Swerdlyk is one of 22 artists with work on display at the Baggage Building Arts Centre at Prince Arthur’s Landing for the Second Annual Fibre Arts Exhibition.
The exhibit includes works of weaving, sewing, knitting, crochet, and embroidery. Angie Jensen, operator of the Baggage Building Arts Centre, said the exhibition was brought back because of the positive reaction it received last year.
“It’s really popular,” she said. “The artists really love it and the public really loves it. We just really wanted to promote it as almost a lost tradition.”
What seems to separate fibre art from other artistic mediums is how it engages all the senses for the viewer.
“You get more of your senses fulfilled when you look at something that’s textural,” Jensen said. “Although you are not supposed to touch the art, you can see the textures, and the movement in the work, the bright colours, and knowing that some of the pieces are wearable other than just hanging on the wall.”
This year’s exhibition also includes several interactive elements, including the Art Doll Project where kids and adults can make their own art doll using fabric.
Swerdlyk’s own feature piece, Celestarium, a recreation of the night sky on a circular shawl that includes all the constellations as viewed from the North Pole, invites viewers to try and spot one star that doesn’t belong.

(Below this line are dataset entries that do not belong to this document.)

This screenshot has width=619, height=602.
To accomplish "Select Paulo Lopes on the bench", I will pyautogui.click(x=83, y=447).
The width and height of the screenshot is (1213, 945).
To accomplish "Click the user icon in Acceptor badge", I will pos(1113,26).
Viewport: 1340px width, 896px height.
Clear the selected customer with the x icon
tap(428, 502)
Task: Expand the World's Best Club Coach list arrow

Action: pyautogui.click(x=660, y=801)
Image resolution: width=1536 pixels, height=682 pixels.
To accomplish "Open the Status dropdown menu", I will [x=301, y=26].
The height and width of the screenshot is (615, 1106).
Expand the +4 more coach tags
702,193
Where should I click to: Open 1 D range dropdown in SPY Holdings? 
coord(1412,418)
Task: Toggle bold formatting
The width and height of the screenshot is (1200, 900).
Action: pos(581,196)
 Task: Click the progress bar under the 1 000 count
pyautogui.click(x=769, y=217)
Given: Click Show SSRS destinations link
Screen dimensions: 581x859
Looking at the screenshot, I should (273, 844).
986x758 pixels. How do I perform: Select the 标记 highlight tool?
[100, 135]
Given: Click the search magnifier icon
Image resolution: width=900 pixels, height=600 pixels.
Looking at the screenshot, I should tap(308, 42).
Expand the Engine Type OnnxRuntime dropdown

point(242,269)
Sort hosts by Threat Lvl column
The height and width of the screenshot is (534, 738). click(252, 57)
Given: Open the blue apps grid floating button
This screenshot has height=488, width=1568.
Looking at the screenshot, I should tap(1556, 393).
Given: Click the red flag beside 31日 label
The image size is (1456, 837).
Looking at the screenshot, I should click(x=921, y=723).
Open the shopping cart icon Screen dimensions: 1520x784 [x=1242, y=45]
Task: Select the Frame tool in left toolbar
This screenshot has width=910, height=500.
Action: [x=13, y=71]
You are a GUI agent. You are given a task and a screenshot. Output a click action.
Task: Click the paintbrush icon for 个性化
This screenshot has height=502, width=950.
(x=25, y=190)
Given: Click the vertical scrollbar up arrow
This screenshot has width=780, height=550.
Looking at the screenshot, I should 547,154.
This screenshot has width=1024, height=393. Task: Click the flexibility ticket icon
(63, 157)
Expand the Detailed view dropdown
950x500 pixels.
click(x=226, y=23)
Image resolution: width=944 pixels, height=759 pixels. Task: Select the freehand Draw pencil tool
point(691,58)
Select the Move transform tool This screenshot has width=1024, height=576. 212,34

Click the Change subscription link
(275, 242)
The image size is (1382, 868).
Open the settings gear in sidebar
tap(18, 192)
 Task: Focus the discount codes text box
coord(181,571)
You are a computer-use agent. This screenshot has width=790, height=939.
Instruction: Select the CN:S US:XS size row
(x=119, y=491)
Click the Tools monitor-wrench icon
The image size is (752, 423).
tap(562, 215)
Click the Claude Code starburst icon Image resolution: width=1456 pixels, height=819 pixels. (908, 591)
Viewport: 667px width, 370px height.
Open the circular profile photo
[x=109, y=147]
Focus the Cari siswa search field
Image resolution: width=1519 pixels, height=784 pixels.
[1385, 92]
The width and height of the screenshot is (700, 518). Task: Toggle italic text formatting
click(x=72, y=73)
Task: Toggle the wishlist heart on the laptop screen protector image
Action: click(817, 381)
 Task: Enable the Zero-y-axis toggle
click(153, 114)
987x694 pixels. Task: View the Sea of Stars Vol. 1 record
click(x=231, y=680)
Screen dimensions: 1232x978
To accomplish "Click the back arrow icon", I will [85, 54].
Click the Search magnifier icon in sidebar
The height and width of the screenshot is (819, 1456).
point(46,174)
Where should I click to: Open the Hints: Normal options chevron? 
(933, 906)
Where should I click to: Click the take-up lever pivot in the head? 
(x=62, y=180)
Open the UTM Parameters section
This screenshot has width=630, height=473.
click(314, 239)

“You have to find the International Space Station,” she said.
“I just thought it would be fun,” Swerdlyk continued. “It’s something different to look at. Some people are really into space and constellations and I thought it would be interesting if someone spent enough time looking at it and would notice. There are people who could take one quick look and say: that doesn’t belong with the rest of the stars.”
The shawl was made using a pattern and took Swerdlyk 65 hours to complete. She has been knitting since she was very young and she also enjoys making toys. And while working on fibre art can be meditative, it isn’t always quite as relaxing, but the rewards are always the same.
“I like to make people smile,” she said. “I like to make things like this because it is a challenge to myself.”
The Fibre Arts Exhibition runs until Mar. 26.